W wyniku wstrzymania pracy niektórych przedsiębiorstw, ogólne pogorszenie sytuacji gospodarczej kraju, dewaluacji waluty narodowej w firmie Bachmatiuka mogą pojawić się problemy ze spłaceniem, w październiku 2015 roku, europejskich obligacji na łączną kwotę 200 mln euro.

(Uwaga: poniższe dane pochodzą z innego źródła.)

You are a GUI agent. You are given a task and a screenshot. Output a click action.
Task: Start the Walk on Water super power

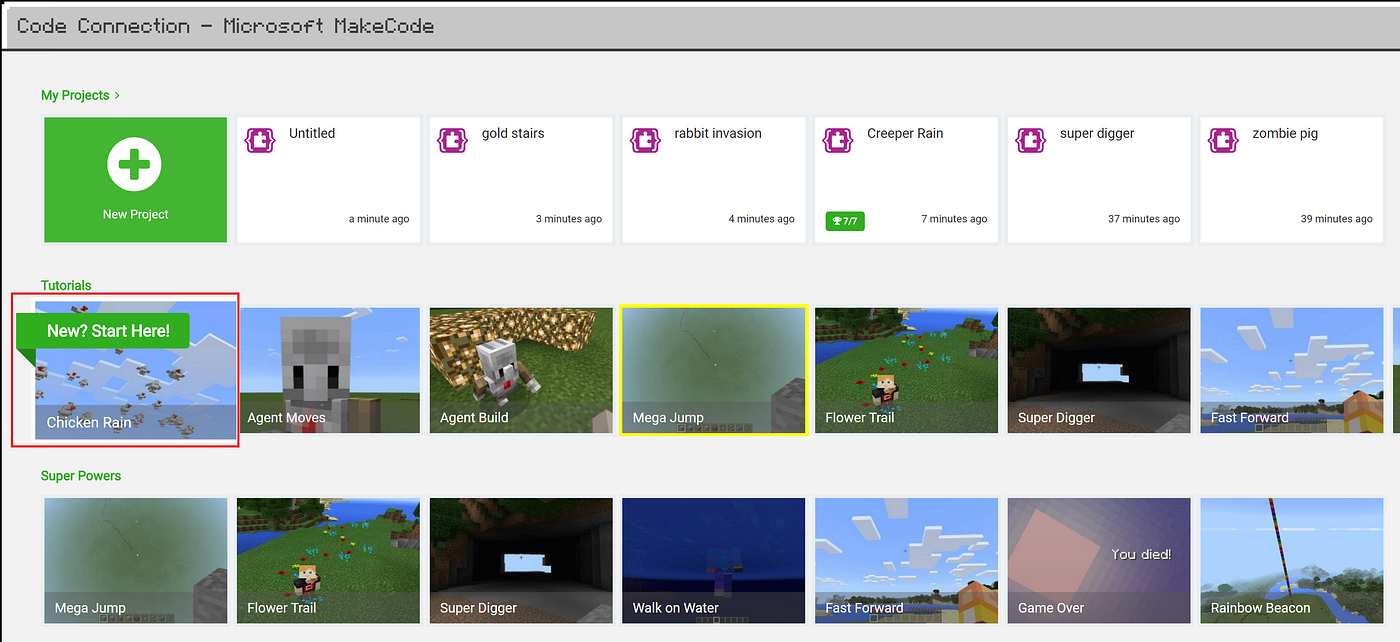click(713, 560)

W związku z tym na koniec lutego bieżącego roku, międzynarodowa agencja ratingowa, Fitach Rating, obniżyła z „CCC” do poziomu „CC” długoterminowy rating „Avangardco IPL” oraz „Ukrlandfarming PLC”. Oprócz tego długoterminowy ranting krajowy firmy obniżono do poziomu „BB (ukr)” z „A (ukr)”, prognoza „negatywna”. Taka ocena oznacza wysokie prawdopodobieństwo ryzyka kredytowego dla potencjalnych kredytodawców oraz może znacznie utrudnić pozyskanie dodatkowych środków, gdy zajdzie taka potrzeba.
W celu spłacenia kredytodawców Olech Bachmatiuk musiał na koniec 2013 roku sprzedać 5% akcji spółki „Ukrlandfarming”. Transakcja wyniosła 200 mln dolarów. Możliwe, że podobną operację będzie trzeba powtórzyć w celu spłacenia europejskich obligacji. Jednak obecnie, ze względy na znaczne obniżenie ratingu przez Fitch Ratings i brak koniunktury na Ukrainie, będzie to trudne.

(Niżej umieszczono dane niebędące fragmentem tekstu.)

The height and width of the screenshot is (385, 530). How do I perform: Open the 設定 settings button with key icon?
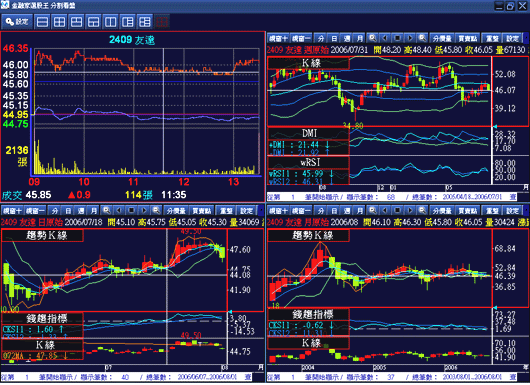(x=17, y=22)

Dla przedsiębiorstw Bachmatiuka zwiększa ryzyko sytuacja z jeszcze jedną własnością bogacza, bankiem VAB. W zeszłym roku Narodowy Bank Ukrainy wpisał VAB Bank na listę niewypłacalnych, obecnie instytucją zarządza tymczasowa administracja.
W związku z tym jeśli do końca 2015 roku Oleh Bachamtiuk nie pozyska środków na spłatę europejskich obligacji to los jego przedsiębiorstw może być dosyć smutny. Jednak trzeba podkreślić, że kłopoty przedsiębiorcy wynikły w wyniku zbiegu czynników: wojny na Wschodzie, problemów z innymi aktywami (VAB-Bank) oraz koniecznością spłaty europejskich obligacji.
Nieświetlana przyszłość
Nawet biorąc pod uwagę cały zbiór negatywnych czynników, sektor rolniczy na Ukrainie pozostaje jedynym, który zachował wzrost i pozytywną tendencję. W 2014 roku sprzyjał temu szereg czynników głównie: wzrost eksportu produkcji do Unii Europejskiej (dzięki zniesieniu kwot), rekordowe zbiory w ostatnich latach, dewaluacja hrywny. Ponadto najwięksi ukraińscy eksporterzy już od dawna orientowali się na rynki światowe, dlatego byli w stanie bezboleśnie przejść przez zahamowanie handlu Federacją Rosyjską. Wielu ekspertów prognozuje, że sektor rolniczy może stać się silnikiem, który „wyciągnie” gospodarkę narodową z kryzysu. Jednak potrzebne są poważne i zdecydowane kroki w kwestii deregulacji, liberalizacji sektora i dostosowanie standardów krajowych do wymogów UE.